The Son and the Sea, the debut feature by director Stroma Cairns selected for the New Directors competition, the sign language listed in the program is English, but it would have been more accurate to list it as British, as the story takes place almost entirely in Scotland. Jonah is a young man in the midst of an existential crisis who doesn’t know what to do with his life. Together with his friend Lee, he decides to leave London and spend some time in a village on the Northeast coast of Scotland, settling into the vacant house of his great-aunt who has moved into a nursing home due to a degenerative disease; in fact, when he goes to visit her, she no longer recognizes him. As soon as they arrive, Jonah and Lee meet two deaf twins; they immediately strike up a sincere friendship with one, while the other is more bad-tempered and gets into trouble.
The director came up with a story with many personal implications: the lead actor is her brother, she herself is hard of hearing, and she shot the film in the region where her maternal family comes from. She wanted to portray human relationships between fragile and lost young men, in which personal sensitivity was a stimulus for communication without barriers and prejudices, because here no one feels superior to others and this is also why the protagonists manage to build an intense relationship even though they speak different languages. Perhaps it is not possible to give complete meaning to one’s life, but spontaneous friendship and altruism are a possible cure for the invisible pains of the soul.

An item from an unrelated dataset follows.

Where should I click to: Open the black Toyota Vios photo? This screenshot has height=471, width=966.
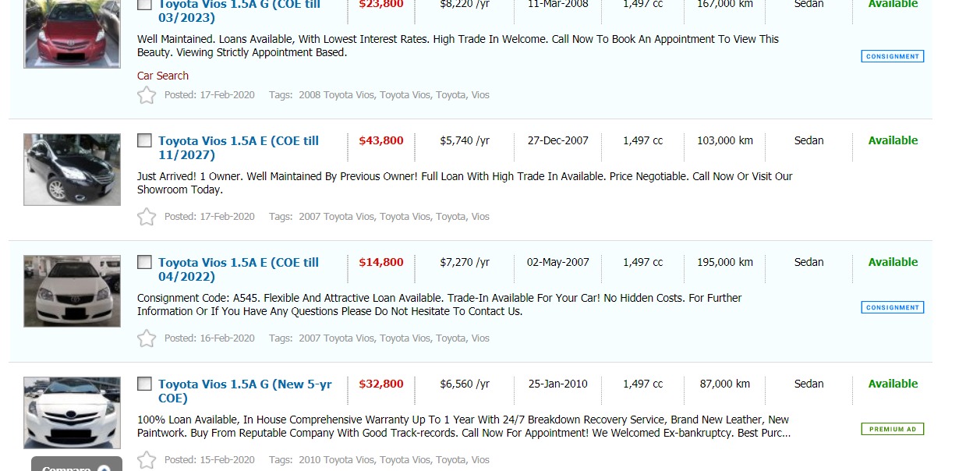72,169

The Made in Spain program, which every year brings the best of Spanish cinema from the past year to San Sebastián, has selected a film that had already won the Panorama Audience Award at the 75th Berlinale: Sorda (Deaf) by Eva Libertad, whose title explains right away the condition of the protagonist Ángela. Her partner Héctor has learnt sign language just for her and together they await the birth of a somewhat unexpected child. As Ángela’s deafness could be genetic, there is a risk that the unborn child will also be deaf; but this can only be confirmed after the birth.
This double possibility creates a few cracks in a solid couple: just when waiting for the diagnosis, the social split that often divides hearing and deaf people, who basically express themselves in two different languages, becomes more clear. What will the child’s language be? The confusion one feels when observing a dinner scene with amiably and lively chats only with signs (but the viewers are aided by subtitles) mirrors what Ángela feels in the scenes in which other people speak out loud without allowing her to read their lips and she is partially excluded. The new mother’s fear is that her own child could exclude her in the future, which is why she observes the children of her friends very carefully. The performance of the main protagonist Miriam Garlo (who lost most of her hearing at the age of 7, learned sign language at the age of 30, and is the sister of the director) is full of love and fear and reveals wonderfully how being able to communicate or not can be equivalent to the difference between existing and disappearing.